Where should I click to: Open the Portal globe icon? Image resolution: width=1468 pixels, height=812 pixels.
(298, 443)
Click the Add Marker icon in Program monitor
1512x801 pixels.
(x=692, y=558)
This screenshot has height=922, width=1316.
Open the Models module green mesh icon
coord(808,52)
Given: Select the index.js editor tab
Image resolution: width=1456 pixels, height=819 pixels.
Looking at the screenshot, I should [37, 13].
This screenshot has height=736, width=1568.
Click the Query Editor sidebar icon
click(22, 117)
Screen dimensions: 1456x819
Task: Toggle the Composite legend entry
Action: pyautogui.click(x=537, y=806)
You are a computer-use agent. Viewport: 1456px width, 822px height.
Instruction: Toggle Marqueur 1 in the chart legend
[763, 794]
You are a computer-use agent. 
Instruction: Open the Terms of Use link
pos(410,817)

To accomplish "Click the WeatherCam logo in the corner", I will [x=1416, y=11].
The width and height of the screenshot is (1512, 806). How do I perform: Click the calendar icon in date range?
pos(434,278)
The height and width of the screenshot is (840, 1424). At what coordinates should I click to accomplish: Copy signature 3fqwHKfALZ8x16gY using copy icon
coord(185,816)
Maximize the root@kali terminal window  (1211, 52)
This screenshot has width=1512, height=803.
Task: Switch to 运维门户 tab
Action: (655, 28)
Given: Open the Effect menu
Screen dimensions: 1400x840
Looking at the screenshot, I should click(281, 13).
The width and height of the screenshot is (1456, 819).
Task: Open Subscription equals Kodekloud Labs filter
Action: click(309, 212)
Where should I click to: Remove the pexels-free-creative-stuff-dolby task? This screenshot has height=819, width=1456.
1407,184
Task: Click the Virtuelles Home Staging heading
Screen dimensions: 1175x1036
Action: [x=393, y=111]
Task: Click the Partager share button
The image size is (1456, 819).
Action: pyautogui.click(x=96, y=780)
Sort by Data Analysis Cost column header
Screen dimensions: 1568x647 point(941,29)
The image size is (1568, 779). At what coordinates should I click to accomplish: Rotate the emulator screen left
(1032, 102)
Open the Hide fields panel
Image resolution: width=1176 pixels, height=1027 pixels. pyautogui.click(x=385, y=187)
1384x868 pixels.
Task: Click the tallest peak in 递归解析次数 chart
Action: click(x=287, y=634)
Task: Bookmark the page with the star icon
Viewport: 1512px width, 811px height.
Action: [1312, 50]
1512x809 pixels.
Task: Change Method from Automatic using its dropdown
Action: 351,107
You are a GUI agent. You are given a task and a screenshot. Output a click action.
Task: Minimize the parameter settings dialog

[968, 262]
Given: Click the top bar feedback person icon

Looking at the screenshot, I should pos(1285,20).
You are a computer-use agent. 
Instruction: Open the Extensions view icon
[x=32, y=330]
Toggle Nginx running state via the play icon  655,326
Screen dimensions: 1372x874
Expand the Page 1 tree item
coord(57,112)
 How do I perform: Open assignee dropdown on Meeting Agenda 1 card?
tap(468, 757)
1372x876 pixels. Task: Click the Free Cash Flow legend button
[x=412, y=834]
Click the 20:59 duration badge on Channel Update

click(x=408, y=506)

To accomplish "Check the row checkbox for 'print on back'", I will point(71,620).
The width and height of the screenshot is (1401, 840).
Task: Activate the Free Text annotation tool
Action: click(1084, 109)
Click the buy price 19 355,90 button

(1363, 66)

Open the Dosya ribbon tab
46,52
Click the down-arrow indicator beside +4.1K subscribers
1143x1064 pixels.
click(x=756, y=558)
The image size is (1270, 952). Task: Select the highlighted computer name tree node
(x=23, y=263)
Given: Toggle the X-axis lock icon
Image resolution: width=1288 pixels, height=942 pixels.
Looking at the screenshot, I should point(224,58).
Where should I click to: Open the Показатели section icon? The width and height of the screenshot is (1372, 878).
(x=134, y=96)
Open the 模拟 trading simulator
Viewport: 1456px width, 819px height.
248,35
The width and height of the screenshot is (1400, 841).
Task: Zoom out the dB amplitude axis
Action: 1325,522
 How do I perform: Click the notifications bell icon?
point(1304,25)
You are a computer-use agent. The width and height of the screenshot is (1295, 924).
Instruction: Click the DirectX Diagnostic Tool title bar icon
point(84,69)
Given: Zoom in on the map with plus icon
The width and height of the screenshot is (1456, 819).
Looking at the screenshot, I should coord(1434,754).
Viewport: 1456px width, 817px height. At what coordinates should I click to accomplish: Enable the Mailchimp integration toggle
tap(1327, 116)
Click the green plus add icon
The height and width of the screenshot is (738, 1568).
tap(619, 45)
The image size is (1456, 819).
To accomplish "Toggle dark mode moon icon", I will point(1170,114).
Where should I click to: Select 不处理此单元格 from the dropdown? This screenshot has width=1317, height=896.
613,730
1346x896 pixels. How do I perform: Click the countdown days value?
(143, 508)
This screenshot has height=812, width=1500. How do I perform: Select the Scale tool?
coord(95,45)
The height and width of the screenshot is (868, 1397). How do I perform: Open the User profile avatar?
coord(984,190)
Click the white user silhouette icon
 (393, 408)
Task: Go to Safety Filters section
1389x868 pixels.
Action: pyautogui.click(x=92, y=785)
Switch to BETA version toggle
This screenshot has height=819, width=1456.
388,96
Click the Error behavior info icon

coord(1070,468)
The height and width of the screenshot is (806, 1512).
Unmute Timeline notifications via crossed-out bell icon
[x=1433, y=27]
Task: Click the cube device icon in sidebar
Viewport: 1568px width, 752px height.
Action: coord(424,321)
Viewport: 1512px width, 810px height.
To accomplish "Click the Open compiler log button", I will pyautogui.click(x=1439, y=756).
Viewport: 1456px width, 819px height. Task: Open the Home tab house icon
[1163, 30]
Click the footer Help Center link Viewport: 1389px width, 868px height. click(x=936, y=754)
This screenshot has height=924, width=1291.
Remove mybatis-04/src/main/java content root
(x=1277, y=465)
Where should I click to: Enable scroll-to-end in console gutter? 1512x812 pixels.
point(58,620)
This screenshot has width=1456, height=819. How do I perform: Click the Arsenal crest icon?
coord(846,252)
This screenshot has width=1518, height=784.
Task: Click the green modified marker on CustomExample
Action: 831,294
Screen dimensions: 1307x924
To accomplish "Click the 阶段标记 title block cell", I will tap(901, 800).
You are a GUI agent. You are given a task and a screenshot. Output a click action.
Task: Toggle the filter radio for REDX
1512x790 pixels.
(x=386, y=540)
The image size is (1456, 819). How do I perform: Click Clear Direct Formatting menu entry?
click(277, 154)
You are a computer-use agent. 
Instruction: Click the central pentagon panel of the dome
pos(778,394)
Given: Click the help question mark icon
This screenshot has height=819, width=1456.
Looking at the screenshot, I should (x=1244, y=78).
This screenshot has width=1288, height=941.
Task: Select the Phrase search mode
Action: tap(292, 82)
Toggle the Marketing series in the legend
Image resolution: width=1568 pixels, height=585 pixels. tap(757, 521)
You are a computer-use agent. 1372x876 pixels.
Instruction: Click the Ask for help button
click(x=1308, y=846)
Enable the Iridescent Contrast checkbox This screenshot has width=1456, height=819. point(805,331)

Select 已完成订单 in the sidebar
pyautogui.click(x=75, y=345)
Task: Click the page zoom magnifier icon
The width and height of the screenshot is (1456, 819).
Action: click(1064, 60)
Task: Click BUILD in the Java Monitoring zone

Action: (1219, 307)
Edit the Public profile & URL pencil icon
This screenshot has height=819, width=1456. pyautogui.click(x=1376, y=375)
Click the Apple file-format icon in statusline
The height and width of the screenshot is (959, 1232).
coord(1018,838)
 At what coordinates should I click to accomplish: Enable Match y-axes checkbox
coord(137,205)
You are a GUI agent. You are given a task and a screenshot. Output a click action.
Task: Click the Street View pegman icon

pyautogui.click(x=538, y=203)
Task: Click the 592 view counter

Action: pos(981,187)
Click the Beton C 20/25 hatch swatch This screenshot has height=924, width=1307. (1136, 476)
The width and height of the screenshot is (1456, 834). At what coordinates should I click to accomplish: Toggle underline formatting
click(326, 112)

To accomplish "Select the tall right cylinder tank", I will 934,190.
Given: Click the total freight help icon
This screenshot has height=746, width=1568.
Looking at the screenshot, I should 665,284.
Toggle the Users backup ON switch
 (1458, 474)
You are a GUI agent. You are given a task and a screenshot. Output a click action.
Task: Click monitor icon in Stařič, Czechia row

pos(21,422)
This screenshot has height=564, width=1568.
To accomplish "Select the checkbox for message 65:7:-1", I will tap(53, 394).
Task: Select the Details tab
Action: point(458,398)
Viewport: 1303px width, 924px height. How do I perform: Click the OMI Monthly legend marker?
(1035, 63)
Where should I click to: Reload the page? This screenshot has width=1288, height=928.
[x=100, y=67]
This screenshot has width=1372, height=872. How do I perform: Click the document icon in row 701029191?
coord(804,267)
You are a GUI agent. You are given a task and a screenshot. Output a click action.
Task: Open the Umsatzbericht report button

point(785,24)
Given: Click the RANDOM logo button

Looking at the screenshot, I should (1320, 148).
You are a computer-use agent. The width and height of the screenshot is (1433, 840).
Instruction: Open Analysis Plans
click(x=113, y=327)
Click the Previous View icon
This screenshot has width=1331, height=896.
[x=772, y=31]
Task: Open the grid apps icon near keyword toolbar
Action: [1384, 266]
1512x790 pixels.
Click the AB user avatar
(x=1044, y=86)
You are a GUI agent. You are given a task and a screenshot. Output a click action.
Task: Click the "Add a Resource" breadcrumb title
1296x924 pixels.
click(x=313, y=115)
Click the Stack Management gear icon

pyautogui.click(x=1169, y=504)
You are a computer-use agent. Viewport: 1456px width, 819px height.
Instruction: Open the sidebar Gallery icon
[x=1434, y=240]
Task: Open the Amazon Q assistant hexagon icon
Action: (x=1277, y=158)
───
To do → Could you transcribe the entries exactly, from the first line through the line containing "This screenshot has height=736, width=1568.", and give nothing more?

Solution for this problem →
Where should I click to: Open the Portal globe icon? Image resolution: width=1468 pixels, height=812 pixels.
(298, 443)
Click the Add Marker icon in Program monitor
1512x801 pixels.
(x=692, y=558)
This screenshot has height=922, width=1316.
Open the Models module green mesh icon
coord(808,52)
Given: Select the index.js editor tab
Image resolution: width=1456 pixels, height=819 pixels.
Looking at the screenshot, I should [37, 13].
This screenshot has height=736, width=1568.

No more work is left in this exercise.